▸ Required work
- 1) In the technical SEO indexing checklist, what should you change in the browser address bar to check whether http redirects to https?
- 2) Rewrite the paragraph in the technical SEO indexing checklist that begins "From an indexing perspective" in one shorter sentence, keeping its main facts.
- 3) Continue the technical SEO indexing checklist from its last line.

Begin Supplied passage

In this section, you will look for signs that contribute to common indexing issues such as:

  • Crawled – not indexed
  • Discovered – not indexed
  • Canonical URLs being excluded despite having the correct canonical tag set.

Does the website rank in the top 2 positions when searching for the brand name in Google?

How to check if a website ranks for its own brand name:

  1. Open a private tab or window in your web browser to perform an incognito search
  2. Carry out a search using the brand name
  3. Manually verify if the website ranks in the top 2 positions of the results page
    • If the website is ranking on the first 2 positions for its brand name, check ‘yes’ in the spreadsheet
    • If the website is ranking in positions 3-10 for its brand name, check ‘no’ in the spreadsheet
    • If the website does not rank in the top 2 positions for its brand name, check ‘no’ in the spreadsheet.

Possible answers:

  • yes
  • no
  • not applicable

What this means:

> If ‘yes’, this indicates that Google has associated the brand name (i.e., entity) with the website. This is a good thing and 9.99 out of 10 cases should result in a positive finding.

>> If ‘no’, there may be one or more serious technical SEO issues at play. Alternatively, the website may be new and/or has no backlinks to it, or, the brand name is a common word used in everyday conversation (e.g., chicken pie).

Recommended reading:

Does http redirect to https?

How to check if http redirects to https in one hop:

  1. In a web browser, load the homepage of the website
  2. In the web browser address bar, remove the “s” in https://domain and reload the page
  3. Once the page loads, use SEO PRO EXTENSION
  1. Click on the STATUS tab
    • If you see 1x 301, check ‘yes’ in the spreadsheet
    • If you see more than one 301, check ‘no’ in the spreadsheet.
    • If a new URL loads and SEO PRO EXTENSION does not show a 301 at all and only a single 200 (OK), check ‘no’ in the spreadsheet

What this means:

> If ‘yes’, http to https redirection has been configured correctly and is not causing duplicate and indexable version of the same URL.

>> If ‘no’, reduce the number of 301 hops to one or enable the correct 301 redirect from http to https via htcaccess.

Recommended reading:

Is the site www or non-www?

How to check if the website has www subdomain or not:

  1. In a web browser, open any page on the website – it can be the homepage
  2. Look at the browser’s address bar – sometimes you will need to double click on it to reveal the full address including subdomains
  3. See if the domain name has www or not.

Possible answers:

  • www
  • non-www

What this means:

From an indexing perspective, it is best practice to tell a search engine what the primary version of a URL is. Having both www and non-www versions as indexable URLs will confuse the search engine and may result in a the wrong version being chosen as the canonical.

> If ‘www’, the website uses the www-subdomain. All internal links and backlinks should point to the www-version and non-www versions should 301 redirect to the www-version.

> If ‘non-non’, the website does not use the www-subdomain. All internal links and backlinks should point to the non-www version and www versions should 301 redirect to the non-www version.

If www by default, does non-www redirect to www?

End Supplied passage
Begin Supplied material

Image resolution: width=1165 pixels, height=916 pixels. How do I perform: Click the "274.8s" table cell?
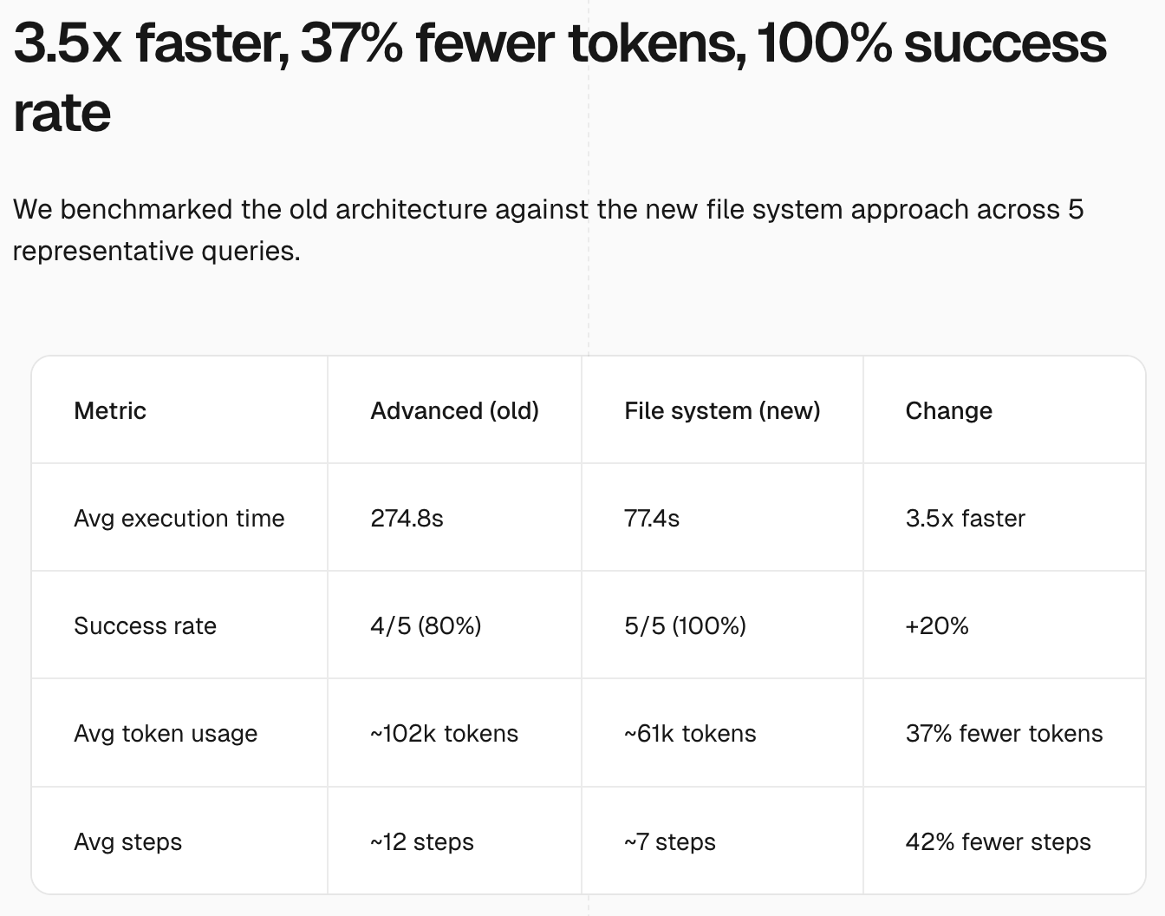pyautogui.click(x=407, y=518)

End Supplied material
Begin Supplied material

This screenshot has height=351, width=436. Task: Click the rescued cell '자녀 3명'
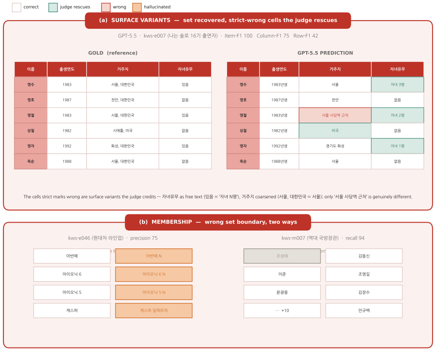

End Supplied material

▸ Final answers
- 1) Remove the "s" in https://domain and reload the page.

- 2) Search engines should be told which version of a URL is primary, because having both www and non-www versions indexable can confuse them and lead to the wrong version being chosen as canonical.

- 3)
If non-www by default, does www redirect to non-www?

Do URLs end with a trailing slash or non-trailing slash?

How to check if URLs end with a trailing slash or non-trailing slash:

  1. In a web browser, open any page on the website
  2. Click on a link from the navigation menu or internal link
  3. Look at the browser’s address bar and see if the URL ends with a trailing slash (e.g, domain/about/) or without a trailing slash (e.g., domain/about).

Possible answers:

  • trailing slash
  • non-trailing slash

What this means:

From an indexing perspective, it is best practice to tell a search engine what the primary version of a URL is. Having both / and non-/ versions as indexable URLs will confuse the search engine and may result in a the wrong version being chosen as the canonical.

> If ‘trailing slash’, URLs ending with “/” are the preferred version. Therefore, all internal links and backlinks should point to URLs ending with a trailing slash. Similarly, non-trailing slash URLs should 301 redirect to the trailing slash version.

> If ‘non-trailing slash’, URLs ending without “/” are the preferred version. Therefore, all internal links and backlinks should point to URLs ending without a trailing slash. Similarly, trailing slash URLs should 301 redirect to the non-trailing slash version.

If URLs have a trailing slash by default, do URLs without trailing slash redirect to trailing slash?

If URLs do not have a trailing slash by default, do URLs with a trailing slash redirect to non-trailing slash?

Are there orphaned URLs in the sitemap?

Note: the website you’re auditing will need to have a sitemap for you to check this

How to find if there are orphan URLs are in a sitemap using Screaming Frog:

  1. Copy the full address of the sitemap file (e.g., domain/sitemap.xml)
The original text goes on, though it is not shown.